PIONEER ARRIVALS AND ENTERPRISES.
In. the panorama of events a new scene opened. The In- dian trail was trod by one of a different race, precursor of a marvelous change! Tall, muscular, thoughtful, reserved, bred at the base of the Green mountains, firm in his tread, firmer in his purpose, Jairus Cruttenden followed the paths so often trod by Red Jacket, Tall Chief, Cornplanter and their tribes, carefully scrutinizing timber, soil and situations till he came to the "Big spring," a few rods south of where Pearl creek empties into the Oatka. Here the deep, strong soil, magnificent timber and the expanse of level land greatly impressed him. He at once resolved to make his home there. As he decided, a strange darkness came over the land, the stars were visible at midday, birds and beasts sought their resting places, the wild men of the woods were sore afraid-it was the " great eclipse of 1806!"
Adventurers, three or four years before, had built their cabins at Buttermilk Falls (Le Roy), ten miles southwest of there at Wright's, and at Warsaw, but between these places and eastward to the Genesee river was no white inhabitant.

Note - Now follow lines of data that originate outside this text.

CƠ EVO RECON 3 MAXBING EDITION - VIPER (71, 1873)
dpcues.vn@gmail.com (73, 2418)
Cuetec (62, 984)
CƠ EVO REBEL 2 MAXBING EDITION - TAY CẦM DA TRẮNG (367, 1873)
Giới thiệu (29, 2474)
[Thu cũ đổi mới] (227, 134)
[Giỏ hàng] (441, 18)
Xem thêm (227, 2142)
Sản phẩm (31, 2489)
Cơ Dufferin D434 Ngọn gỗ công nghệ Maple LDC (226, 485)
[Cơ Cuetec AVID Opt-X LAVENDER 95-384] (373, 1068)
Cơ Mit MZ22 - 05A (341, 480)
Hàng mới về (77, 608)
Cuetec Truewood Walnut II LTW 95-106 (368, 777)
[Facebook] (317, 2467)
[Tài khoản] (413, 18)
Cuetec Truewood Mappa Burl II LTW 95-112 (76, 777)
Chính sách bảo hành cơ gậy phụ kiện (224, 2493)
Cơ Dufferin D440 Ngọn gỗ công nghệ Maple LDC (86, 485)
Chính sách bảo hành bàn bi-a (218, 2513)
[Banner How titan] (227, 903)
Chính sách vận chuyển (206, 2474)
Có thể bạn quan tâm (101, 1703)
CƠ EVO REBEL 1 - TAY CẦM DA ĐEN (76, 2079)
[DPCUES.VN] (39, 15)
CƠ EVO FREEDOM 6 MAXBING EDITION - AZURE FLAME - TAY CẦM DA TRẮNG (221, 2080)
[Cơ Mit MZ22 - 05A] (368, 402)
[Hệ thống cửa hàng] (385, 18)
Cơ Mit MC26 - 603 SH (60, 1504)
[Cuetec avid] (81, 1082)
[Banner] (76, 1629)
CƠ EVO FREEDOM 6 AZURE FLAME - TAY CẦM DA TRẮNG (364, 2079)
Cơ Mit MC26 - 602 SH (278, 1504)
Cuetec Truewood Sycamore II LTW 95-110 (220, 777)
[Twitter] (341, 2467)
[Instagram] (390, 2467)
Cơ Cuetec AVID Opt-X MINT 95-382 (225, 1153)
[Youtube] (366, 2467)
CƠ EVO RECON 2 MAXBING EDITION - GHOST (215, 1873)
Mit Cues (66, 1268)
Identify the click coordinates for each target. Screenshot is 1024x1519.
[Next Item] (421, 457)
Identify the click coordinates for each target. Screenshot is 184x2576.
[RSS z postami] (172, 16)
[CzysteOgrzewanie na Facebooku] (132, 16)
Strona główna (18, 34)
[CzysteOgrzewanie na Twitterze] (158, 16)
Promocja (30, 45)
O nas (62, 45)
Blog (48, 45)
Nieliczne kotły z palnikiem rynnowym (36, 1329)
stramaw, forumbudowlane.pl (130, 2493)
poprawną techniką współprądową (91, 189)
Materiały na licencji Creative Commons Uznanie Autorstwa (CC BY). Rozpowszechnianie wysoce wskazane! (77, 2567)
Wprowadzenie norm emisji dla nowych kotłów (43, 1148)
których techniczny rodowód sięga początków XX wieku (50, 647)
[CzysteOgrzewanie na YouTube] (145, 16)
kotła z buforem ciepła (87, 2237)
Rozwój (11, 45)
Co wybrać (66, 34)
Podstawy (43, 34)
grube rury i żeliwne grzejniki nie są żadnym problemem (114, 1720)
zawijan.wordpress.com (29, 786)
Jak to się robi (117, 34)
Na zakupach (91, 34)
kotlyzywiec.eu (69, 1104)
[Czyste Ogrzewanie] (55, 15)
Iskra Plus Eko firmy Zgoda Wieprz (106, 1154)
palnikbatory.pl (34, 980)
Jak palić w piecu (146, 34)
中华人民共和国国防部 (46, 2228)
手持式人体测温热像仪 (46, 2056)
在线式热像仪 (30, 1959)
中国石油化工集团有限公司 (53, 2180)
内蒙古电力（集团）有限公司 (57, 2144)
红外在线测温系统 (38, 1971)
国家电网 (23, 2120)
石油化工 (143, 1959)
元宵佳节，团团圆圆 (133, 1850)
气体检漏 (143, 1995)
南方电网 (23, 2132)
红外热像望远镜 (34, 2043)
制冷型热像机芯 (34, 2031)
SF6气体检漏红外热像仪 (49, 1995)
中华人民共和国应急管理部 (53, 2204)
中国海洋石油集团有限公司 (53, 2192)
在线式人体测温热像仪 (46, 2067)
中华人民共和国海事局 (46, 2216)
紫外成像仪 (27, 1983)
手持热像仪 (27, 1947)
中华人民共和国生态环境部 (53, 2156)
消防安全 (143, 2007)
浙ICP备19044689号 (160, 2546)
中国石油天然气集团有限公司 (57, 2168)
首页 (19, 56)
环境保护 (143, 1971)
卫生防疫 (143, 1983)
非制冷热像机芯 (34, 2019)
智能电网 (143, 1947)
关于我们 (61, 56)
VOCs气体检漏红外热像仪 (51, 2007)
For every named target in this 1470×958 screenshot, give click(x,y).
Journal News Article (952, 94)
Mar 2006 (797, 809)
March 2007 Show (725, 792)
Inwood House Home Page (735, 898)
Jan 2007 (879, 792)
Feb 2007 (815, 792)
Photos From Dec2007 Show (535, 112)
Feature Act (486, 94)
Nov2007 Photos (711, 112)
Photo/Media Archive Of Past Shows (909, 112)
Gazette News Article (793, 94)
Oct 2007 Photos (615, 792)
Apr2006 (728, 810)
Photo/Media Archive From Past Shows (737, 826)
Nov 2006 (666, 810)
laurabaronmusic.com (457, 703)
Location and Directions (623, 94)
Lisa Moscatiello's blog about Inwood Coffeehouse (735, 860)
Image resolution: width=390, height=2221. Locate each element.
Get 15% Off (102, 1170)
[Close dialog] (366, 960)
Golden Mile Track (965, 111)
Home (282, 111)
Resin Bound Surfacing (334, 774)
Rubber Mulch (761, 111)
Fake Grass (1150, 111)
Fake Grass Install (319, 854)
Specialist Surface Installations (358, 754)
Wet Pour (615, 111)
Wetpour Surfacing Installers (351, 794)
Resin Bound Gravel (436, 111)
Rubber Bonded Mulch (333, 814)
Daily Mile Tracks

Mr. Cruttenden went to work at once cutting trees, putting up a log house and clearing two or three acres of land, which he sowed to wheat the same season. He lived alone, changing works occasionally with his five or six neighbors at " Wright's
Corners," two miles west, where his bread was baked. For the rest he extemporized his own cooking. We may well be- lieve that he went back to Pultney. Vt., for his wife and child as soon as he could get ready for them. Returning in October he pushed forward his improvements; but soon a serious unpleasantness occurred. During his absence a brother of Jemima Wilkinson, " the prophetess," or, as she styled herself, "the universal friend," who founded a sect or community on Seneca lake, had bought the premises from the Holland Company, and so he duly notified the occupant. The land was not surveyed when Cruttenden came, but he was assured that he could choose his place and it would be reserved for him-a promise not kept, so he had to begin anew. He went half a mile to the northwest and commenc- ed again. Soon after his brothers-in-law, William and John Sprague, settled east of him on the same lot. William Sprague, a hatter, built a shop to make and sell hats, and erected a log house where Mrs. Cameron now lives. His brother John started the pioneer tannery a little east of him, and close to where Gurdon Miller built soon after, it being the east part of the Gorton farm. He ground his bark by rolling a huge stone, like a grind stone with a shaft through it, round a platform with a horse, removing the fine bark and putting the coarse in the track of the wheel.
In 1810 William Miller came from Sherburne and settled three-fourths of a mile north of Pearl Creek, on the Warsaw and Le Roy road. He entertained travelers, sold goods, made potash (the first in the neighborhood), sold it for $175 per ton in Caledonia, and subsequently ran a line of stages. .
Dr. Daniel White, the first physician in the town, settled north and adjoining Mr. Miller. He was a surgeon in the war of 1812, was skillful, had a large practice, gave calomel and used whiskey freely, as the fashion was, and was more companionable than constant as his wife believed. He was a leading member and champion of the masonic order. While leading a grand masonic procession on "St. John's day," at Pavilion, arrayed in royal robes, his wife, who had more temper than self respect and' frequently gave her hus- band the benefit of it, brought up the rear clad in the most slatternly garments imaginable. Their daughter Volina was the first child born in the town. The family moved west about 1826.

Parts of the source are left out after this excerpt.